Pascua 3 (C) – 2019
May 05, 2019
Las lecturas asignadas para el Tercer Domingo de Pascua apuntan hacia la conversión que el Cristo resucitado provoca en las vidas de aquellos que lo conocen tras su encuentro con él, y nos proveen dos ejemplos claros de ese fenómeno: San Pablo y San Pedro, ambos apóstoles del Señor.
En la primera lectura, de los Hechos de los Apóstoles, escuchamos parte de la historia de un joven judío Saulo de Tarso, mejor conocido como Pablo. Este Saulo era un fanático que quería poner fin al movimiento de Jesús de Nazaret. Viajaba con autorización de los líderes religiosos para arrestar a los cristianos, a quienes veía con gran desprecio. Saulo iba de camino a Damasco, en Siria, para hacer realidad su deseo de extirpar el cristianismo, de cortarlo de raíz, poniendo un alto a su expansión; pero, en el camino a Damasco, algo sucedió que hizo que todo cambiara para el joven perseguidor de la Iglesia: Saulo conoció al Cristo resucitado.
La Escritura dice que Saulo vio una luz que brillaba desde cielo y que de pronto le inundó de resplandor. También señala que escuchó una voz que le cuestionó: “Saulo, Saulo ¿por qué me persigues?” Fue una pregunta que le sacudió. Se dio cuenta que el Señor le hablaba pero que en verdad no le conocía. “¿Quién eres, Señor?” Quizás el sentido de la pregunta era más: ¿Sé que eres el Señor, mas no sé cómo te llamas. ¿Cuál es tu nombre? Imagínense lo chocante que habrá sido escuchar: “Yo soy Jesús, el que estás persiguiendo. Ahora levántate y sigue mis instrucciones.” Este encuentro transformó la vida de Saulo completamente. Pasó de perseguir a ser un discípulo, un seguidor de Jesús; pasó de servir a las autoridades religiosas a obedecer a Cristo el Señor. Pasó de atacar a la Iglesia a construirla como apóstol de la fe. Saulo fue reconciliado con el Señor y dedicó toda su vida a él. Incluso, murió como mártir por su fe en el Cristo Resucitado.
En la conversión de Saulo podemos ver cómo el amor del Resucitado nos transforma, reconciliándonos con el Señor a quien hemos perseguido o atacado a nuestra propia manera y quien, al igual que a Pablo, nos llama a seguirle y a servirle para hacer mejor al mundo.
El evangelio según San Juan nos proporciona el otro ejemplo de conversión y transformación: San Pedro. Todos conocemos a Simón Pedro, el discípulo espontáneo e impetuoso. Siempre lo encontramos entre el grupo más cercano a Jesús en momentos importantes como la Transfiguración. Pedro es el que dijo: “Tú eres el Cristo, el Hijo de Dios”, y también dijo: “Aunque todos te abandonen, iré contigo hasta la muerte.” El problema es que Pedro también es quien negó a su amigo tres veces antes de que cantara el gallo. Sí, Pedro, a su manera, también traicionó a Jesús.

▶ Material proporcionado
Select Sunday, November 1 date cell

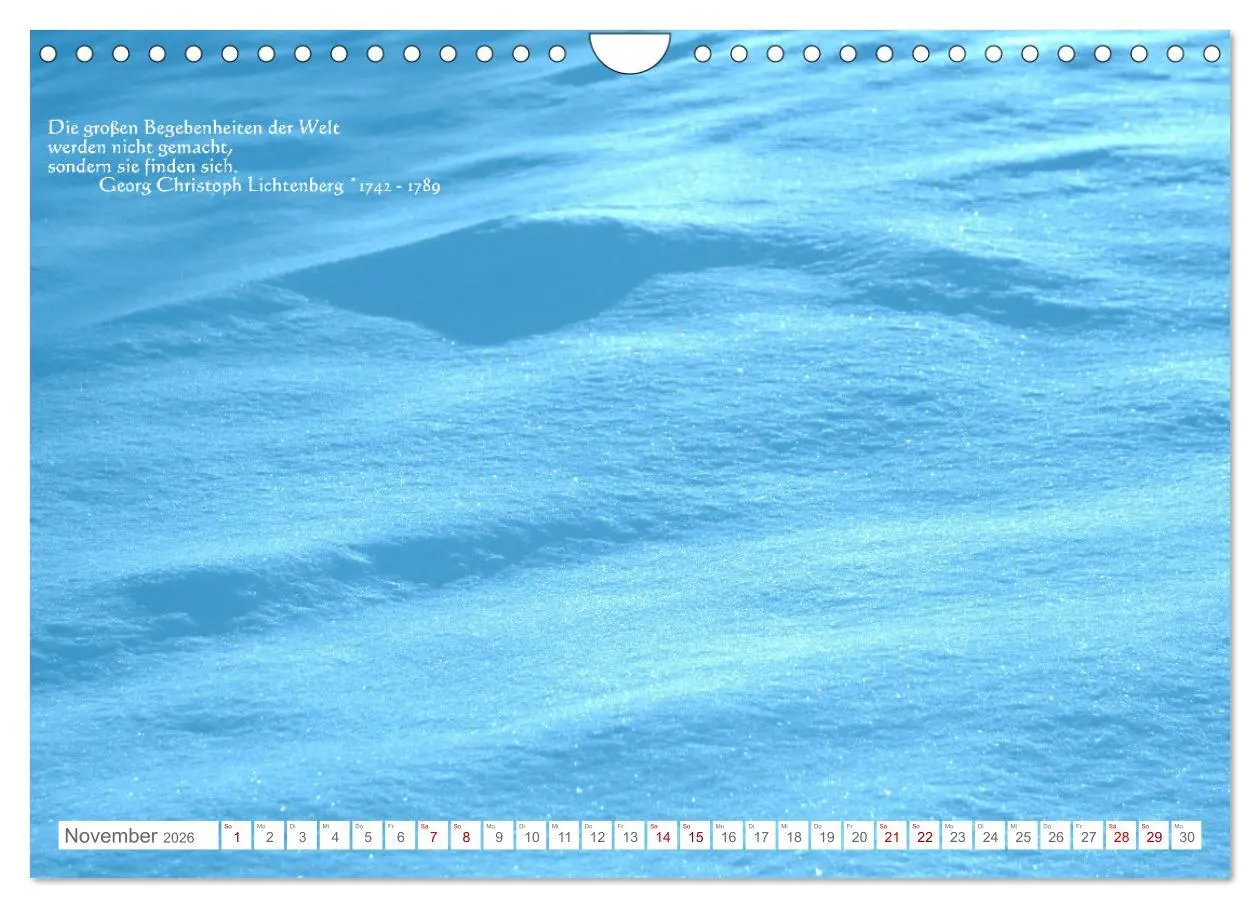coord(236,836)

--

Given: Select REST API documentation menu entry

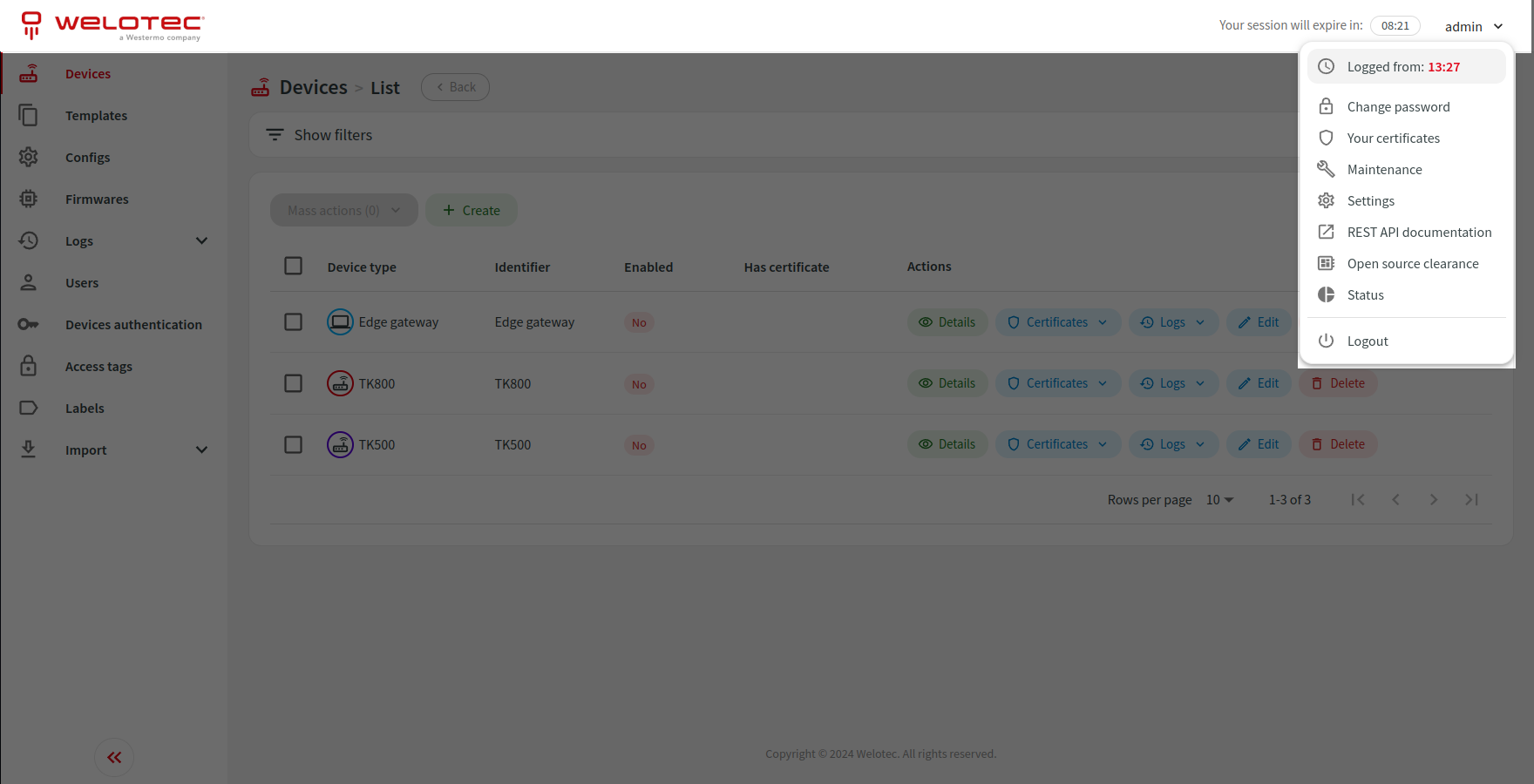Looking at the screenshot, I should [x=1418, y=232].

▶ Tarea requerida A
Extrae de la homilía el fragmento que va desde "Pascua 3 (C)" hasta "apóstoles del Señor.", incluido este último.
▶ Tarea requerida B
Según la homilía, ¿hacia qué ciudad se dirigía Saulo para detener la expansión del cristianismo?
▶ Tarea requerida C
Prosigue la homilía a partir de su última oración.

▶ Respuesta A
Pascua 3 (C) – 2019
May 05, 2019
Las lecturas asignadas para el Tercer Domingo de Pascua apuntan hacia la conversión que el Cristo resucitado provoca en las vidas de aquellos que lo conocen tras su encuentro con él, y nos proveen dos ejemplos claros de ese fenómeno: San Pablo y San Pedro, ambos apóstoles del Señor.

▶ Respuesta B
Hacia Damasco, en Siria.

▶ Respuesta C
Cuando los discípulos regresaron a su vida normal, Jesús resucitado, aparece en la playa y desayuna con ellos. Pasado el desayuno, Jesús se acerca a Pedro y le pregunta si realmente lo ama. Imaginemos la vergüenza del discípulo. Y Jesús no solo le pregunta una vez, sino tres veces: “¿Me amas?… ¿Me amas?…¿Me quieres?” Tres veces Pedro había negado a Cristo y tres veces el Señor pregunta si en verdad lo quiere. Tres veces el discípulo responde: “Sí, Señor…sí, te quiero…sí, tú sabes que te amo, Señor.”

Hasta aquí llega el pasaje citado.